Preheat oven to 350°F (175°C). Line a baking sheet with parchment paper and set aside.
In a large bowl, combine the white cake mix, softened butter, egg, peppermint extract, vanilla extract, and softened cream cheese. Use a hand mixer on medium speed until a soft dough forms and ingredients are fully incorporated, scraping the bowl as needed.
Gently fold in the chopped Oreo cookie pieces, Peppermint Crunch pieces, and dark chocolate chips until evenly distributed throughout the dough.
Cover the bowl and chill the dough in the refrigerator for 30 to 60 minutes.
Using a cookie scoop (about 1.5 tablespoons), form roughly 24 cookie balls. Roll them gently between your palms to shape and place them about 2 inches apart on the prepared baking sheet.
Bake for 10 minutes. The cookies will look slightly underdone in the center — this is perfect. They will set as they cool.
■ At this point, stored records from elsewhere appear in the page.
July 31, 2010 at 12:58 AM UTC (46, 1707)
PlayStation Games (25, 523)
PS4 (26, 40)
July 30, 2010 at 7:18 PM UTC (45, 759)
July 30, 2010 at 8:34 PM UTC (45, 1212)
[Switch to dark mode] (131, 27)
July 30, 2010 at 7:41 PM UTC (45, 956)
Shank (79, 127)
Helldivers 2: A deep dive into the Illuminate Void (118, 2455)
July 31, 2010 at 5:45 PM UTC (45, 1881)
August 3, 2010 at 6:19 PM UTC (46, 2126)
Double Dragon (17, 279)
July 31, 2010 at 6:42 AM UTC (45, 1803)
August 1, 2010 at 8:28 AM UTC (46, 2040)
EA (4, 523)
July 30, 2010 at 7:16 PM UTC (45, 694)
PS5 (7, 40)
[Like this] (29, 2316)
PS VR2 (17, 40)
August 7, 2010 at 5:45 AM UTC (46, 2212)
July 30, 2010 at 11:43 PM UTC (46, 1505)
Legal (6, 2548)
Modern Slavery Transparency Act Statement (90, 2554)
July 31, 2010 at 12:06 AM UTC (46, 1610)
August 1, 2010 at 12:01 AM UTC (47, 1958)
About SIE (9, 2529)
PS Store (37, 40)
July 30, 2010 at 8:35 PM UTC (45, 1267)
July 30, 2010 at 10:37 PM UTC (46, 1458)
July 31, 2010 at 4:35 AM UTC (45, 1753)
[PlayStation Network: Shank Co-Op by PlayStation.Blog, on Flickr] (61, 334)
Remove from the oven and let cookies sit on the baking sheet for 2–3 minutes to finish baking and set. Then transfer them to a parchment-lined cooling rack or surface.
Gently press each cookie down with a spatula to flatten slightly for a classic cookie shape. Let cool completely before serving.
Store cooled cookies in an airtight container at room temperature for up to 5 days, or freeze for up to 2 months.
Notes
Use room-temperature butter and cream cheese for easy mixing. Don’t skip chilling the dough to prevent over-spreading.